(Stored data entries)

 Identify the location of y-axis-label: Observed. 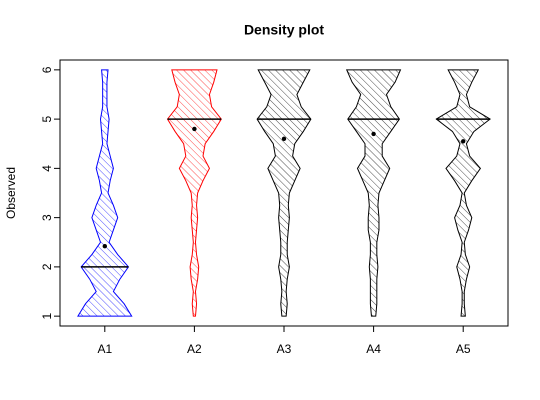
(11, 193).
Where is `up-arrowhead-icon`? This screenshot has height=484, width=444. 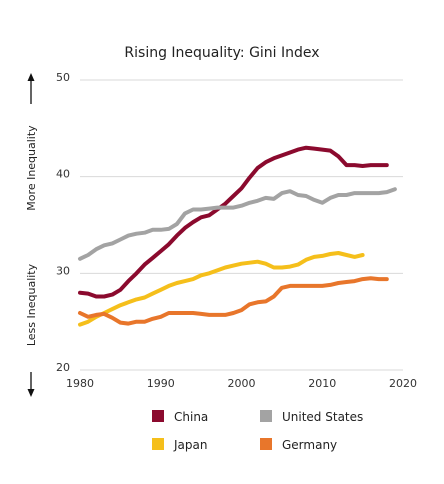
up-arrowhead-icon is located at coordinates (31, 77).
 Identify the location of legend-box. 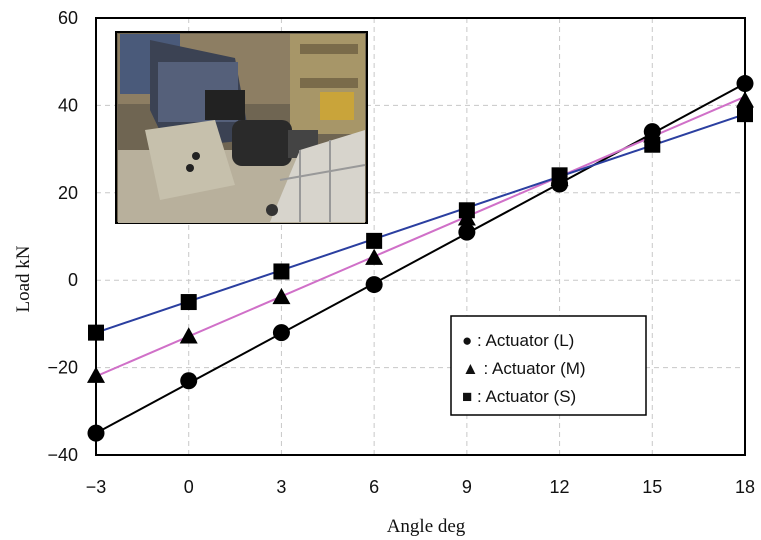
(548, 366).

* What to work on:
Repeat each item above word for word, but leave out the pictures.

* Expected answer:
 Identify the location of y-axis-label: Observed. 
(11, 193).
Where is `up-arrowhead-icon`? This screenshot has height=484, width=444. 
up-arrowhead-icon is located at coordinates (31, 77).
 Identify the location of legend-box. 
(548, 366).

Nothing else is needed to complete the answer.